Fifth Amended and Restated Credit Agreement
On April 12, 2013, SM Energy Company (the Company) entered into a Fifth Amended and Restated Credit Agreement (the Credit Agreement) by and among the Company, Wells Fargo Bank, National Association, as Administrative Agent (the Agent), and the institutions named therein as lenders. The $2.5 billion Senior Secured Revolving Credit Facility provided for by the Credit Agreement (the Revolving Credit Facility) is secured by substantially all of the proved oil and natural gas properties of the Company. The Credit Agreement replaces the Companys Fourth Amended and Restated Credit Agreement with the Agent and certain other lenders named therein.
The Revolving Credit Facility has a maximum credit amount of $2.5 billion, with total initial lender commitments of $1.3 billion. The Revolving Credit Facility is scheduled to mature on April 12, 2018. Borrowings under the Revolving Credit Facility will accrue interest, at the Companys election, (i) at the Alternate Base Rate, plus a margin ranging from 0.50% to 1.50% or (ii) for LIBOR borrowings, at the Adjusted LIBO Rate, plus a margin ranging from 1.50% to 2.50%. Alternate Base Rate means, for any day, a rate per annum equal to the greatest of (i) the Prime Rate in effect on such day, (ii) the Federal Funds Effective Rate in effect on such day plus ½ of 1% and (iii) the Adjusted LIBO Rate for a one month Interest Period on such day (or if such day is not a Business Day, the immediately preceding Business Day) plus 1.0%. Adjusted LIBO Rate means the reserve-adjusted LIBO Rate for a given Interest Period, rounded upwards, if necessary, to the next 1/16 of 1%. The undrawn portion of the total commitments will be subject to a commitment fee ranging from 0.375% to 0.50%.
The applicable margin and commitment fee is dependent upon borrowings relative to the then-effective borrowing base. The initial borrowing base is $1.9 billion, which has been increased from the Companys prior borrowing base of $1.55 billion. The borrowing base will be redetermined by the lenders at least semi-annually on each April 1 and October 1, beginning October 1, 2013. The Company and the lenders may each request one unscheduled borrowing base redetermination between each scheduled redetermination. The borrowing base will also be reduced in certain circumstances upon any issuance of senior unsecured or subordinated debt, upon cancellation of certain hedging positions and as a result of certain asset sales.
The Revolving Credit Facility contains customary covenants including, but not limited to, (i) a minimum current ratio and a maximum leverage ratio and (ii) limitations on incurrence of indebtedness, liens on assets, dividends and redemptions, investments, transactions with affiliates, mergers and consolidations and sales of assets. The Revolving Credit Facility also includes customary lending conditions, representations and warranties, events of default and indemnification provisions.

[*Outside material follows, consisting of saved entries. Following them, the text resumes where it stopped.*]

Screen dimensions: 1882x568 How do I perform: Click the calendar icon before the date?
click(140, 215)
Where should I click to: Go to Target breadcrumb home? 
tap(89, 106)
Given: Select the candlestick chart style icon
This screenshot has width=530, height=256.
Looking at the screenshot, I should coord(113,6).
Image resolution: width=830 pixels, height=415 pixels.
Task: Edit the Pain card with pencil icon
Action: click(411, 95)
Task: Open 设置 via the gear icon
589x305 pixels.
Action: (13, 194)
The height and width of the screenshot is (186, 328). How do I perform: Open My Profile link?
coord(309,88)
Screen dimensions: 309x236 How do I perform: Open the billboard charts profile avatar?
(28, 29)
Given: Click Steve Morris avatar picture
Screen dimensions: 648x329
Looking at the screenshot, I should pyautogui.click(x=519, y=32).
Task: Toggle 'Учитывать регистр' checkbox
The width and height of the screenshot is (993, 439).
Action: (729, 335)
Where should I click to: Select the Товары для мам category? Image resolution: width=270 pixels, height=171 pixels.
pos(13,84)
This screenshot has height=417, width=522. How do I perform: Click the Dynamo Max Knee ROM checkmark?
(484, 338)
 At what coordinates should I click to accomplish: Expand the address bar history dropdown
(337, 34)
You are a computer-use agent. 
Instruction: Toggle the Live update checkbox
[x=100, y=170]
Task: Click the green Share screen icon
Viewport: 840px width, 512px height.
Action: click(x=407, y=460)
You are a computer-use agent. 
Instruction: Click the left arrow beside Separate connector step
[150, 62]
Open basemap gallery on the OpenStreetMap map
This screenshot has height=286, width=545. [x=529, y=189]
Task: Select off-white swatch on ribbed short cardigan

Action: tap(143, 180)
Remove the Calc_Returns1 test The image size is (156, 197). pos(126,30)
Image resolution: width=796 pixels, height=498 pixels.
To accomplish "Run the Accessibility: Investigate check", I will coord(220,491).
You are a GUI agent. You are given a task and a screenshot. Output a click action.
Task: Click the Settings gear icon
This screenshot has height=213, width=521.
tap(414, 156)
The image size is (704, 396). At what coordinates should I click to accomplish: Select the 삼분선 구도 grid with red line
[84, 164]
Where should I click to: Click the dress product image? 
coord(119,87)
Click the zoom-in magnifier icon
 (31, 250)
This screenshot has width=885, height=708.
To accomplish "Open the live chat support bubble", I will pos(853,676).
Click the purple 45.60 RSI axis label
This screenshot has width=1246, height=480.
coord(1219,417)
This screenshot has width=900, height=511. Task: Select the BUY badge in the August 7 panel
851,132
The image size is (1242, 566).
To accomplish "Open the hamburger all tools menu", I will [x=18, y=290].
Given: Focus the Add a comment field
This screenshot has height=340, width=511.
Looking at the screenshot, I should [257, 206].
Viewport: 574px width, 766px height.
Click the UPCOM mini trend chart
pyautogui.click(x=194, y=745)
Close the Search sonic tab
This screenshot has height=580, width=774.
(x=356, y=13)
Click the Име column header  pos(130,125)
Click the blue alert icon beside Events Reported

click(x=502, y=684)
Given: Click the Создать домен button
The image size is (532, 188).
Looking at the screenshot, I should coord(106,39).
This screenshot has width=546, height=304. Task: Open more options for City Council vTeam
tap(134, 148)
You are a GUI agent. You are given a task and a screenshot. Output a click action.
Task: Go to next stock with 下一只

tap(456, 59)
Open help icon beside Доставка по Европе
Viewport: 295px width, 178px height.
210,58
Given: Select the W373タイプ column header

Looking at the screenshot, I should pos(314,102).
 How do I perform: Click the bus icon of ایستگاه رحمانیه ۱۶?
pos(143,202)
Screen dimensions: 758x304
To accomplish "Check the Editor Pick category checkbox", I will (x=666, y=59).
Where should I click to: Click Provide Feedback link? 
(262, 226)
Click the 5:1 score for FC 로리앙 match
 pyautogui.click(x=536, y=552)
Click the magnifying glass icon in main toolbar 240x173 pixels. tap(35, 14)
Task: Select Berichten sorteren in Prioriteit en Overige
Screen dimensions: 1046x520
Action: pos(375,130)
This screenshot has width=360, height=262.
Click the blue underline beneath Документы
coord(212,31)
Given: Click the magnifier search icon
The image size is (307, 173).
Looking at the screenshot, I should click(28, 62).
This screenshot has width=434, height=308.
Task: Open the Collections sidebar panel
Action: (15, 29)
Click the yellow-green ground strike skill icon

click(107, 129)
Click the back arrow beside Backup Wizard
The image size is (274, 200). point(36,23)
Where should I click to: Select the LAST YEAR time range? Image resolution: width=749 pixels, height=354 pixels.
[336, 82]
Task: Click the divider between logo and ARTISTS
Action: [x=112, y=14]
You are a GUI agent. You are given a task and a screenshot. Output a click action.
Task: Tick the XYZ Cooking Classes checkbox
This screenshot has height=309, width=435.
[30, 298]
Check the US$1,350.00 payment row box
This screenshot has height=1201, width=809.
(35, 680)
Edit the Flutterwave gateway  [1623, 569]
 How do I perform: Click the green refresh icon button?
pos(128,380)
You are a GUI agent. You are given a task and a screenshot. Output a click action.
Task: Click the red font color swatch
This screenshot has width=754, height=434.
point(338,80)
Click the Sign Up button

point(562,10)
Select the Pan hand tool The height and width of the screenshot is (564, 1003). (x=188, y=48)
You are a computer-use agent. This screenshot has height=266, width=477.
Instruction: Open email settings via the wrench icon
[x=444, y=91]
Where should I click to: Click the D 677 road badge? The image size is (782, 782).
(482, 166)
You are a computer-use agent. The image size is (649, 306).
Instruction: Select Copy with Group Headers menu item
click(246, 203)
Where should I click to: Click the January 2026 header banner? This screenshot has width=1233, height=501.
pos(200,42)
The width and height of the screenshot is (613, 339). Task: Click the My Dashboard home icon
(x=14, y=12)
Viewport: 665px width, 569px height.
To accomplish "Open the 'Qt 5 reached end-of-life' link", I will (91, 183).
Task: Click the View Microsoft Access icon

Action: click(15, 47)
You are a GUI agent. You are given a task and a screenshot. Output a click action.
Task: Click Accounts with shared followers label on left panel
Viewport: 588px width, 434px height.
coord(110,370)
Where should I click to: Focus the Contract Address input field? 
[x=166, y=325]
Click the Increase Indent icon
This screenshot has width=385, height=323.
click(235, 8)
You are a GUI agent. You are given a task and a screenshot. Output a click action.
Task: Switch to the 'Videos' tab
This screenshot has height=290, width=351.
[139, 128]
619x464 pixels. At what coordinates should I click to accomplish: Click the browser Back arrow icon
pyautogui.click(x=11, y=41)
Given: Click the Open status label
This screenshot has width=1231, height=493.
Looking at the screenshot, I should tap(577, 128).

Affiliates of certain of the lenders under the Revolving Credit Facility have provided from time to time, and may provide in the future, investment and commercial banking and financial advisory services to the Company and its affiliates in the ordinary course of business, for which they have received, and may continue to receive, customary fees and commissions.
Item 2.02 Results of Operations and Financial Condition.
In accordance with General Instruction B.2. of Form 8-K, the following information shall not be deemed filed for purposes of Section 18 of the Securities Exchange Act of 1934, as amended (the Exchange Act), or otherwise subject to the liabilities of that section, nor shall such information be deemed incorporated by reference in any filing under the Securities Act of 1933, as amended, or the Exchange Act, except as shall be expressly set forth by specific reference in such a filing.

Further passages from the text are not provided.